I’ve had a fair bit of feedback that somehow using AI-generated content is putting at risk the lives and welfare of working artists and creators. I can certainly appreciate the concern. This topic is one that is in the news a lot recently. If you read the news, AI is coming for everyone’s job. As someone who has a Master of Fine Arts degree, it’s also one about which I’m fairly sensitive in this instance.
So, first, here’s the bottom line. Well, there’s no bottom line here, actually. Mundell Designs, LLC, the company behind Talk to Me, Goose! and Fables Adventures does not have a profit motive, and there are no employees. The work that we’ve created is being done purely to get Talk to Me, Goose! in the hands of users who need it. We seek to disrupt the market for Alternative and Augment Communications solutions not to try to make a gazillion dollars, and we’ve got some exciting announcements ahead. The revenue we seek to generate is committed to benefitting people living with ALS, and while we hope to have the means in the near future to engage a larger marketing team and artists and creatives to help with the externally facing imagery, we are indeed relying on the assistance of AI. Trust me when I say it’s not putting anyone out of a job because without AI in this case, there would be no imagery.
As for the imagery and the content in the app, this would simply not be possible without the advent of artificial intelligence. We create, in an instant, text-based content and illustrations that can be served to hundreds, if not thousands of users, simultaneously. One thing that we’d love to do in the future is engage a cadre of artists to fine tune the models that we’re using to hone the style of illustrations such that Fable’s Adventures, in particular, always has a particular look and feel to the illustrations that are created. However, I would refer you back to the bottom line reference above. That is simply not possible right now.

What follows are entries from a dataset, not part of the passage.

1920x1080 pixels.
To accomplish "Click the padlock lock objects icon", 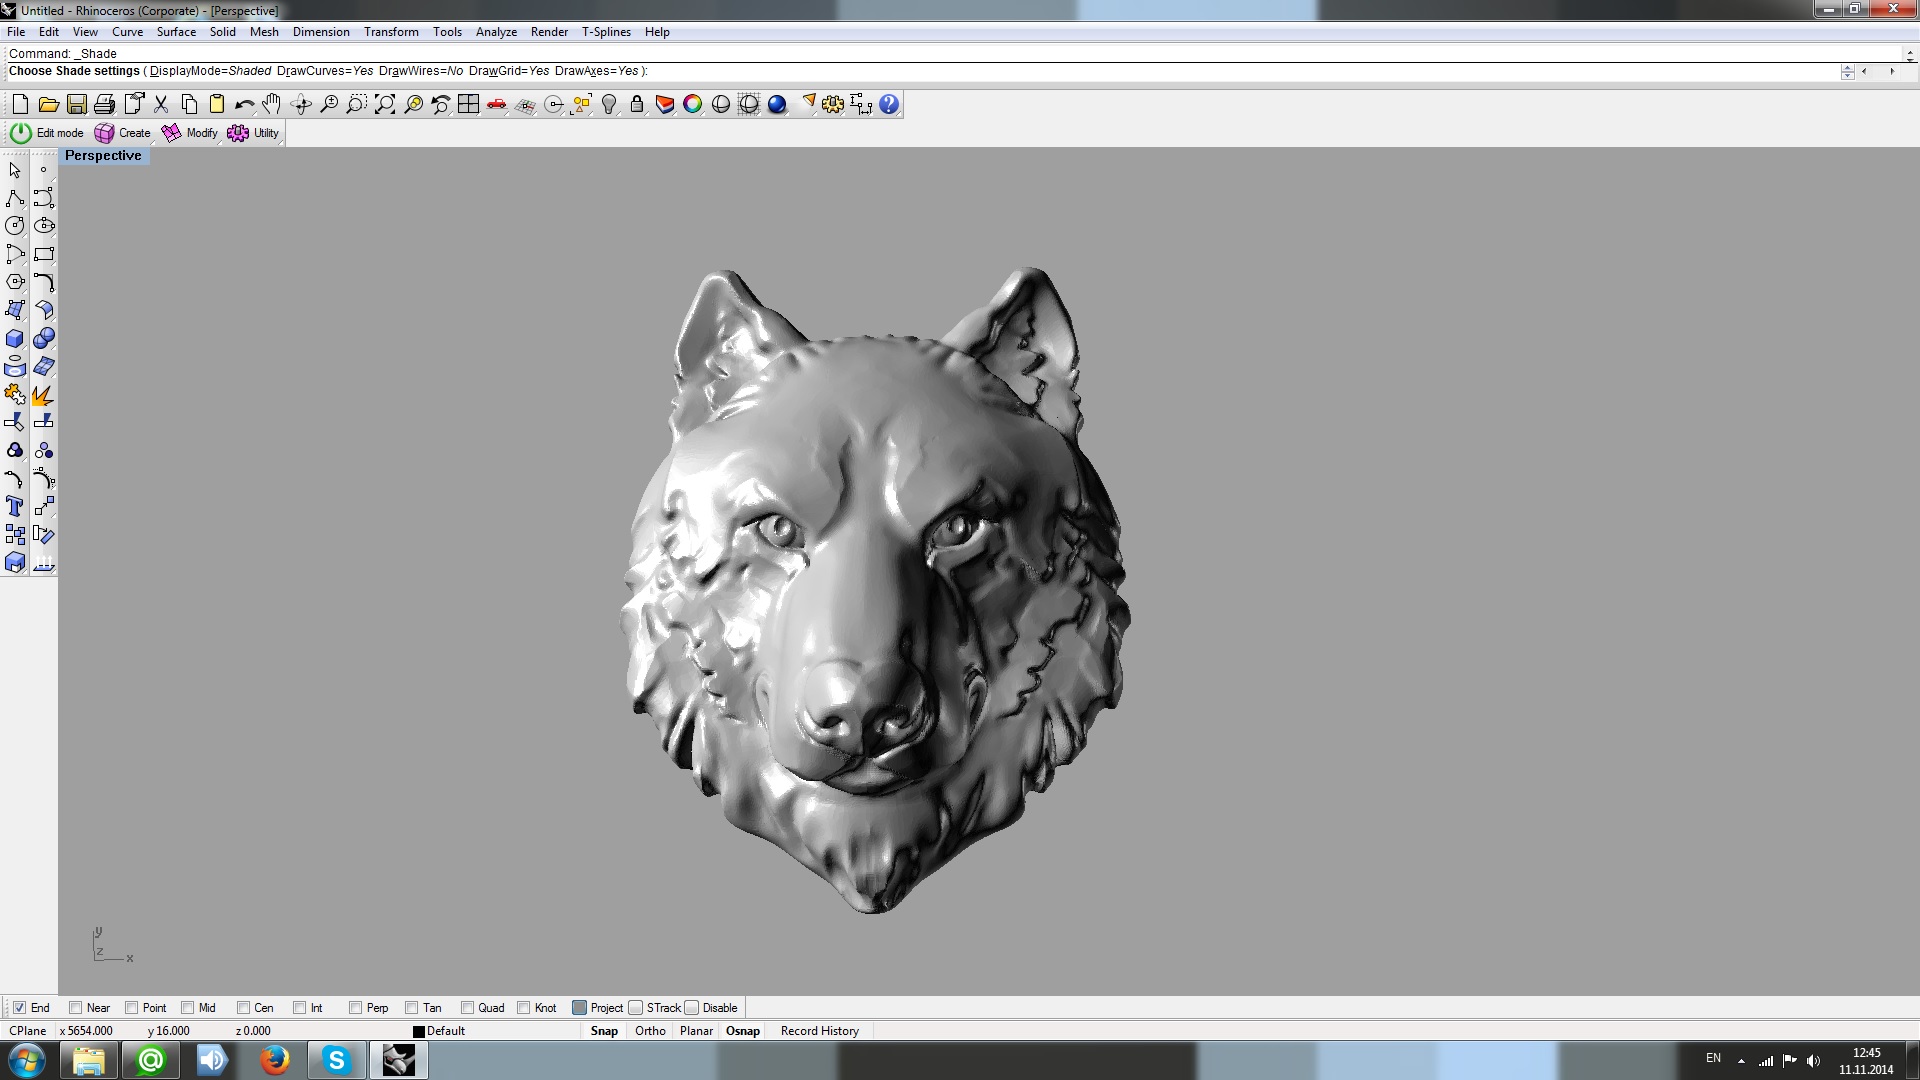I will (x=637, y=104).
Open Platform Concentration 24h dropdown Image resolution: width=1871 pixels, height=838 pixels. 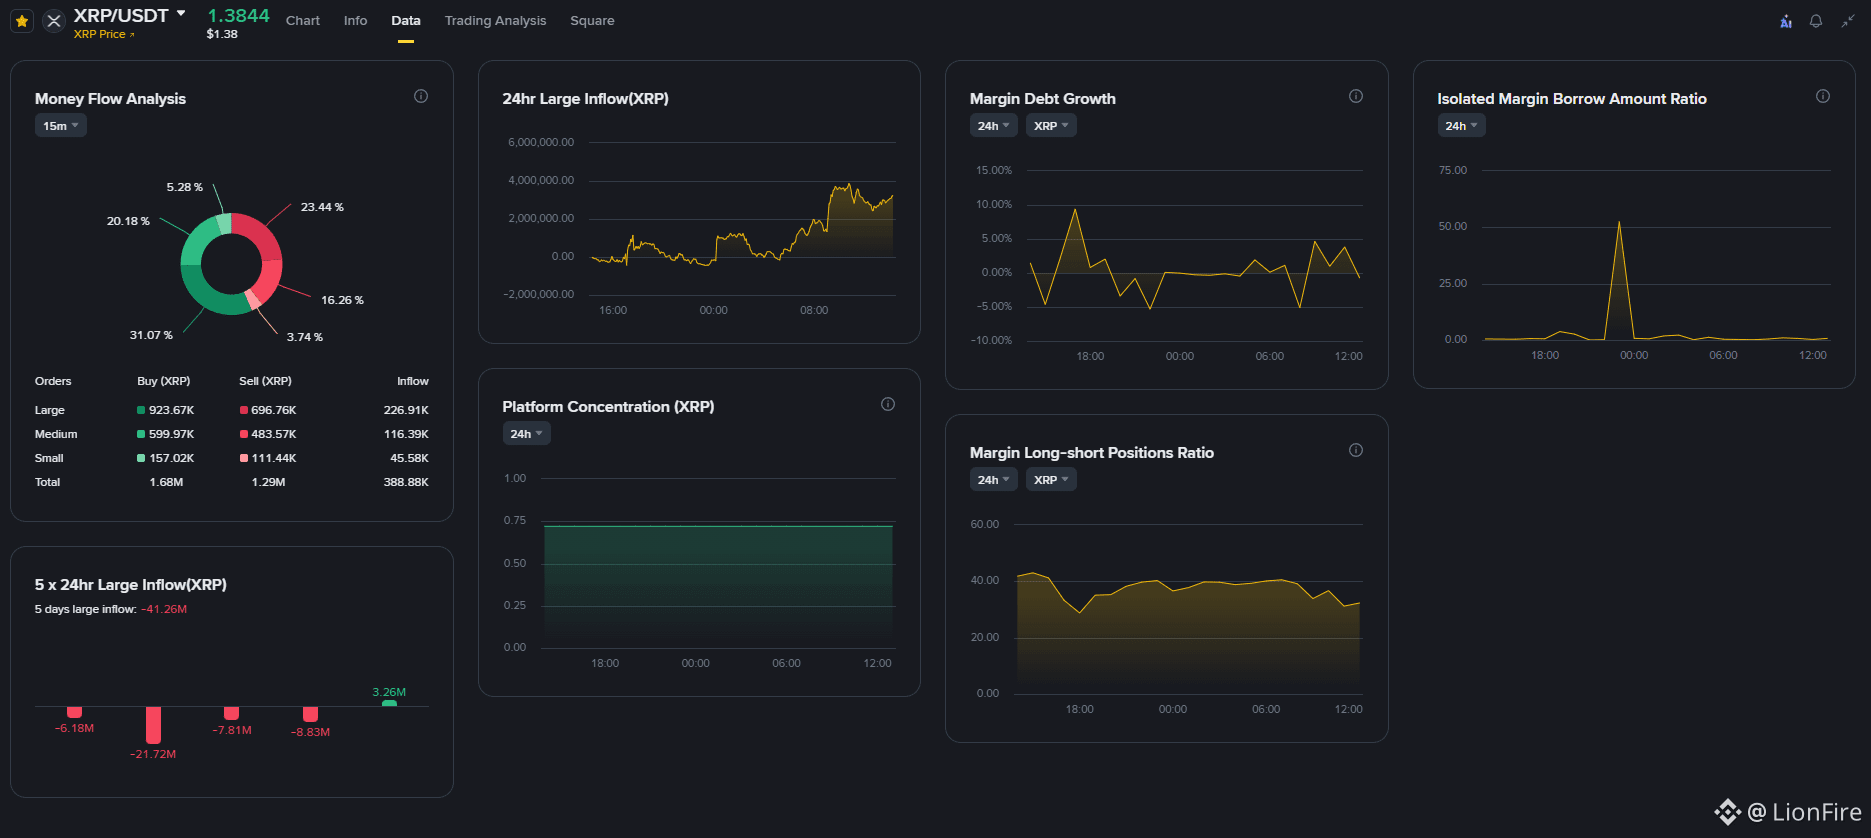(x=527, y=434)
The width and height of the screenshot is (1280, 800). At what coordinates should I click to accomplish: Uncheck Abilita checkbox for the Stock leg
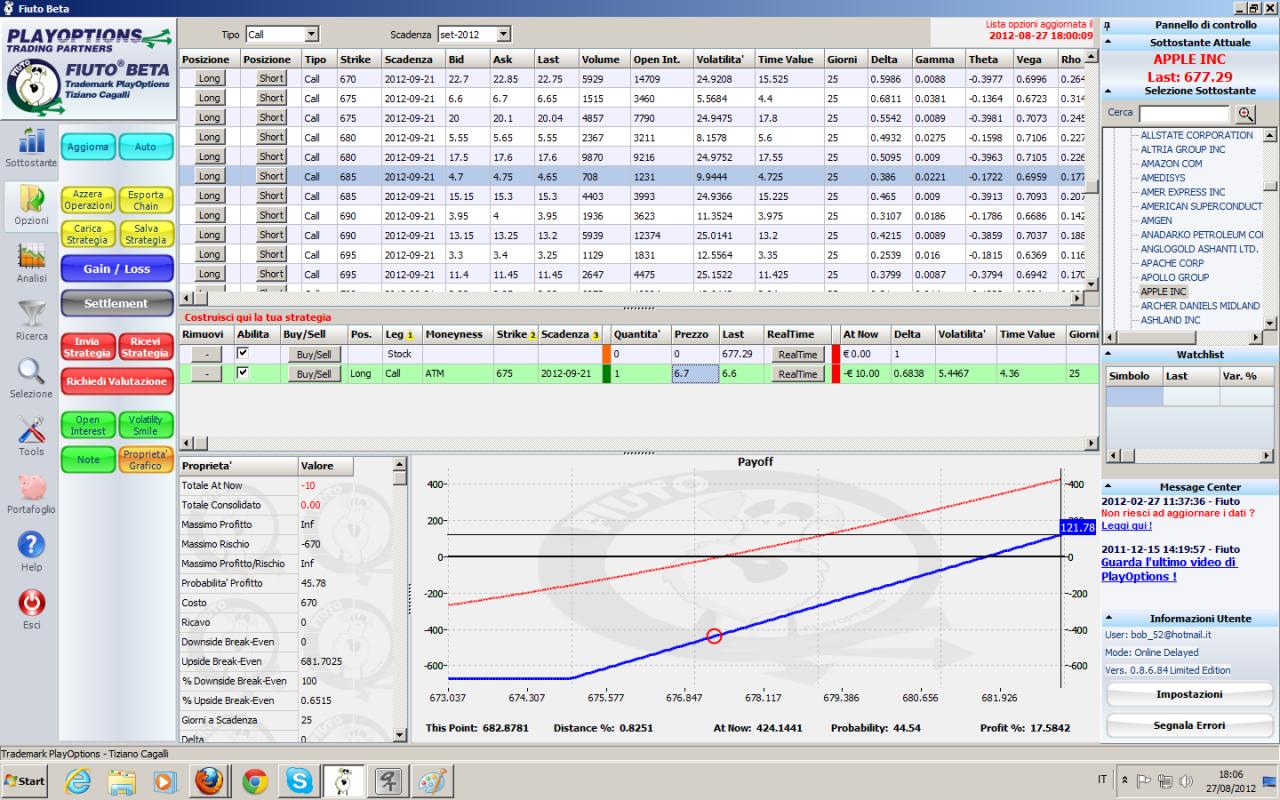(x=243, y=354)
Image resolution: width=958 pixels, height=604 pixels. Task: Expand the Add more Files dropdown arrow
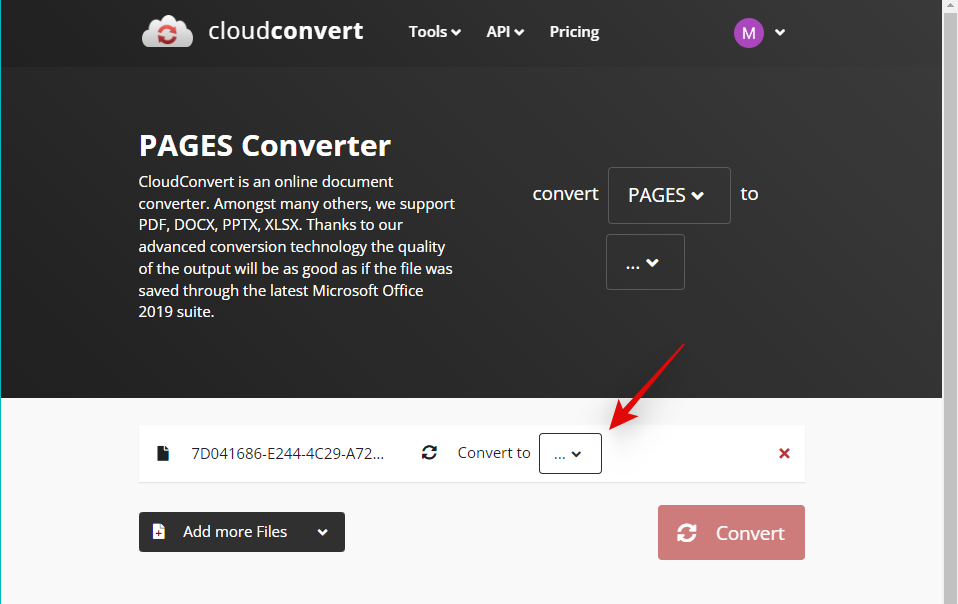coord(322,531)
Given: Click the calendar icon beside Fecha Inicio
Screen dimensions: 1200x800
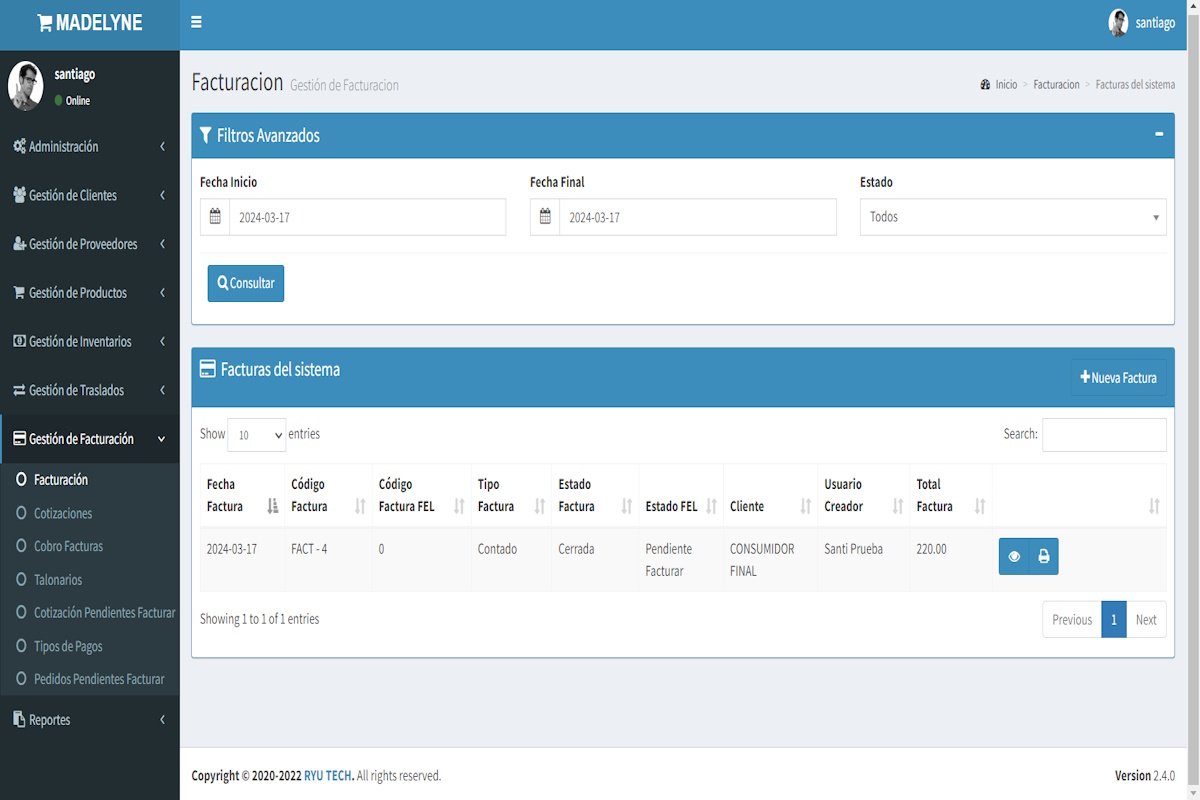Looking at the screenshot, I should pyautogui.click(x=215, y=217).
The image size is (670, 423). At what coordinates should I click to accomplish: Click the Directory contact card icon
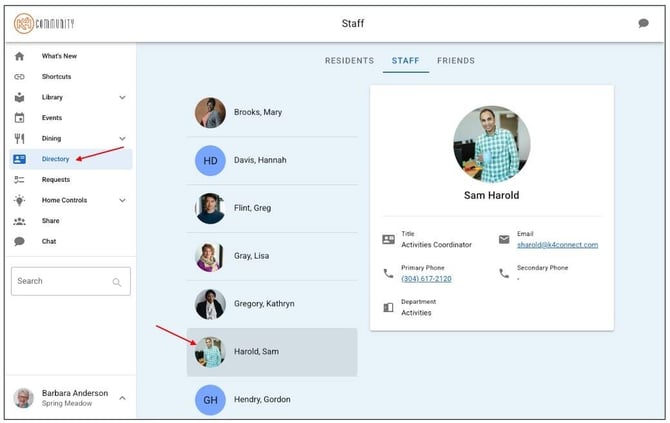point(19,159)
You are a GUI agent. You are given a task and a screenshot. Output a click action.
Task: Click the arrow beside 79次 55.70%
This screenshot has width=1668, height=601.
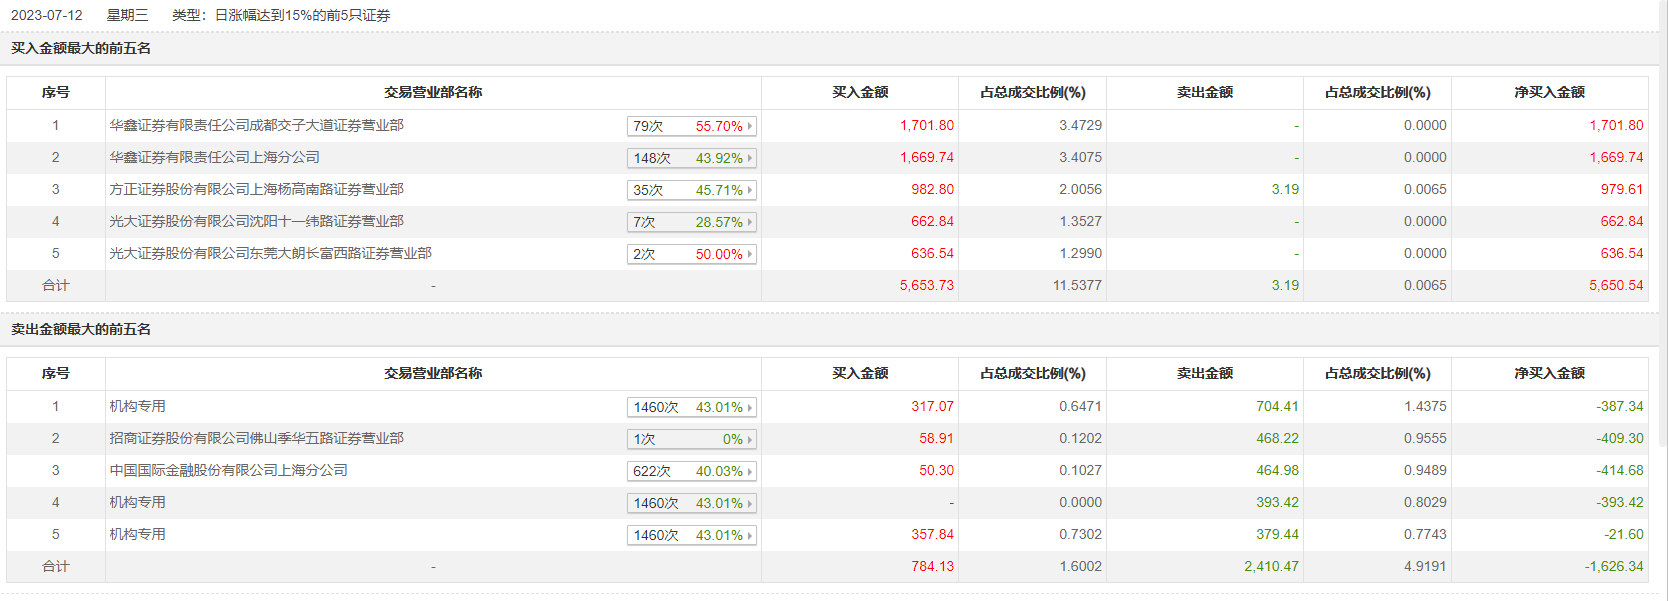point(749,126)
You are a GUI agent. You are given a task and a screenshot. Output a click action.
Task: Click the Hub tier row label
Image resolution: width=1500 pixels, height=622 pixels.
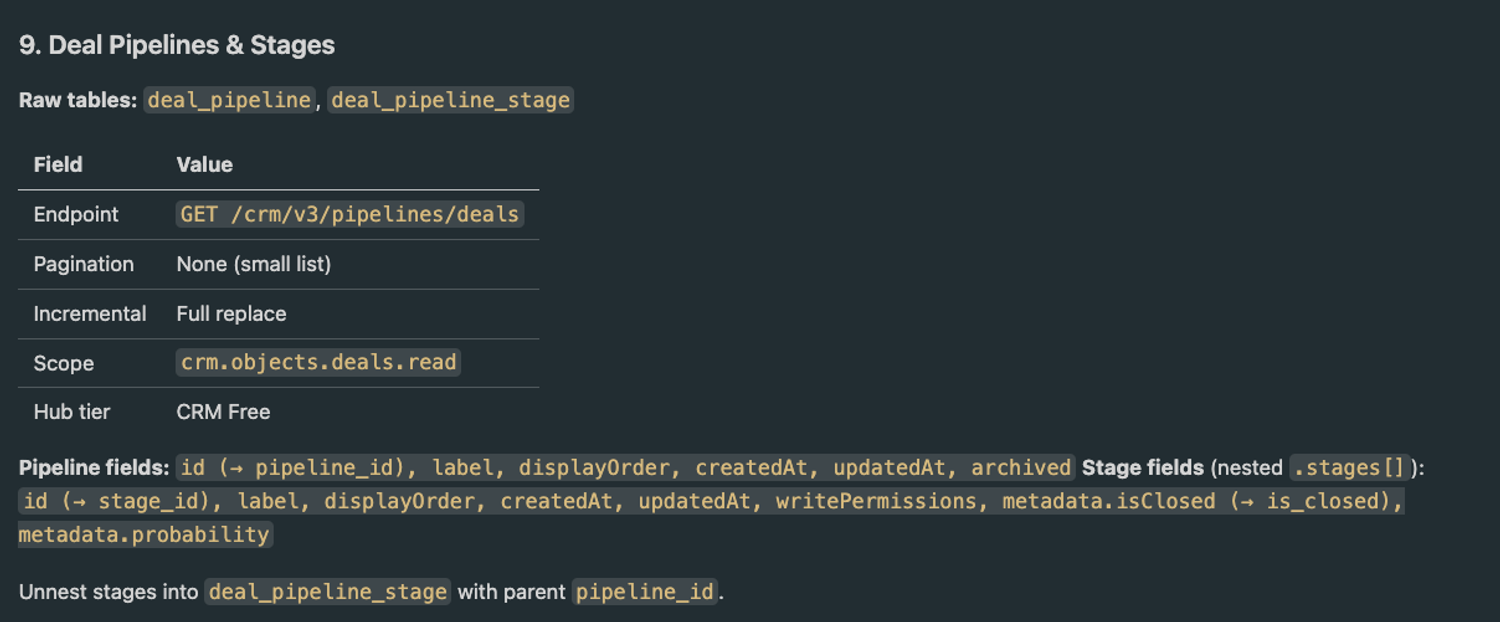[72, 412]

But, what about the environment?
This is a fair criticism. In thinking through the balance of equities here, I weigh the benefits against the costs. I would encourage you to do the same. I’ve laid out what I believe to be the benefits above. The costliest component of this is the generation of speech. Generating the text and the illustration is not free, but models have already been built and trained. The largest environmental impact has already been made and is a sunk cost.
Is it beneficial to give someone their voice back? What would you trade off to have your voice back? What would you trade off to reengage in conversation? What would you trade off to have time with your children or grandchildren that you otherwise may not have? Does that benefit outweigh the marginal cost associated with the energy required to perform the inference necessary to generate the predictions required? I think it does. The alternative is a world of silence. The alternative is a world of loneliness. The alternative is a future that I don’t frankly want to consider, and the trade off seems wholly worth it. I will trade off a little higher energy use for this use case in a heart beat; based on what I’ve seen on the market, there are a lot more wasteful use cases out there for AI that I would trade off differently.
Where does that leave us?
We live in an interesting time when technological innovation is driving exponential change, and we’re right to embrace it. Eschewing it, in my opinion, would ask people living with ALS to continue to settle for less than what is possible, and I refuse to do that. We have enough barriers already. Let’s not accept additional artificial ones that we don’t have to.